- Norwegian: Markens grøde
- Directed by: Gunnar Sommerfeldt
- Written by: Gunnar Sommerfeldt
- Based on: Growth of the Soil, by Knut Hamsun
- Produced by: Gunnar Sommerfeldt
- Starring: Amund Rydland Karen Thalbitzer Almar Hamsun Sivert Eliassen Gunnar Sommerfeldt
- Cinematography: George Schnéevoigt
- Music by: Leif Halvorsen
- Distributed by: Norrøna Film
- Release date: 1921;
- Running time: 117 minutes
- Country: Norway
- Language: Norwegian

= Growth of the Soil (1921 film) =

1921 film

Growth of the Soil (Markens grøde) is a Norwegian silent film from 1921 based on Knut Hamsun's novel Growth of the Soil.
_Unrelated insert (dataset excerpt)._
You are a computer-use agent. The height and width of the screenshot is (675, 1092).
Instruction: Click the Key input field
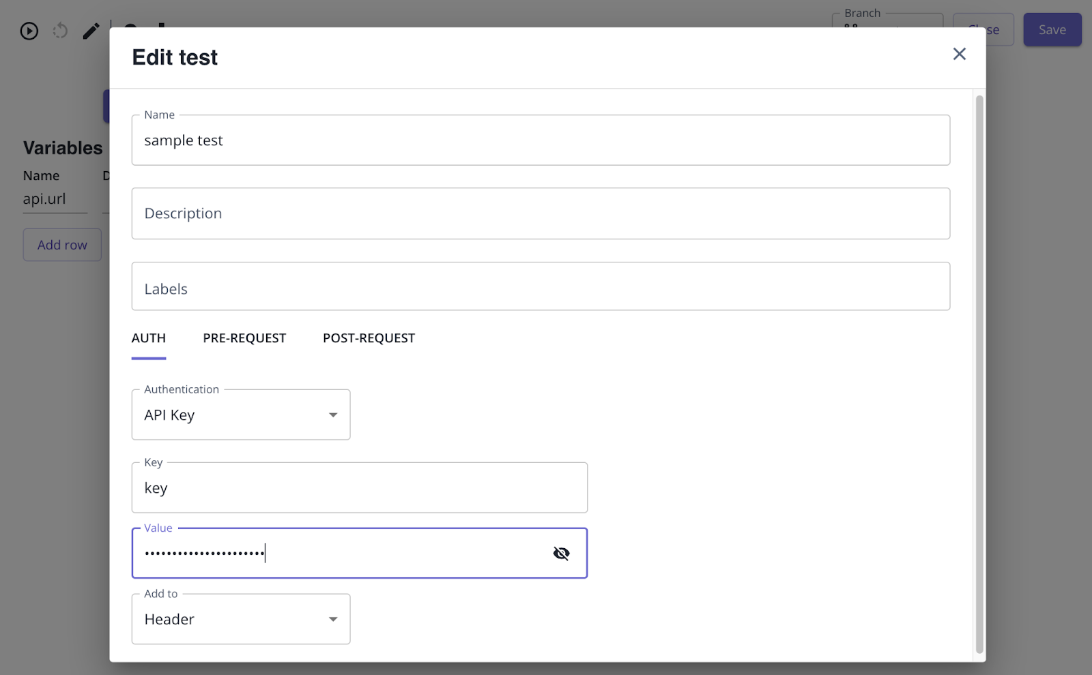tap(359, 488)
The Danish filmmaker Gunnar Sommerfeldt wrote the screenplay and directed the film, and he also played the role of the bailiff Geissler in the film. Sommerfeldt invested DKK 240,00 in the film, which was a considerable sum in 1921.

==Story==

Growth of the Soil (1921)

The film opens with images from a forest under a glacier, where Isak Sellanrå is clearing the land. Eventually, however, the perspective begins to change, and smaller stories break in and toward the story of Isak and Inger. A modern society is emerging around the two. The story of young Barbro walking into the river with her child, but still ending with Aksel, also receives significant attention.

==Filming==
The filming took place in Rana Municipality in Norway and was a very big local event. A number of locals were used as extras and for minor roles. Isaac's clearing was filmed in Røvassdalen, and other parts were filmed at Tverånes in Mo i Rana, and Hemnesberget and Korgen. A couple of Sami were also hired from the neighboring Swedish municipality of Tärna.

==Rediscovery==
For many years, the film was presumed lost. It then reappeared in several places. An American professor owned a shortened edition, and it is believed that this 60-minute film was the version that was screened in the United States in 1928. A longer version surfaced in the Netherlands. These two copies were combined to create the version that was screened in 2009 during Hamsun Days.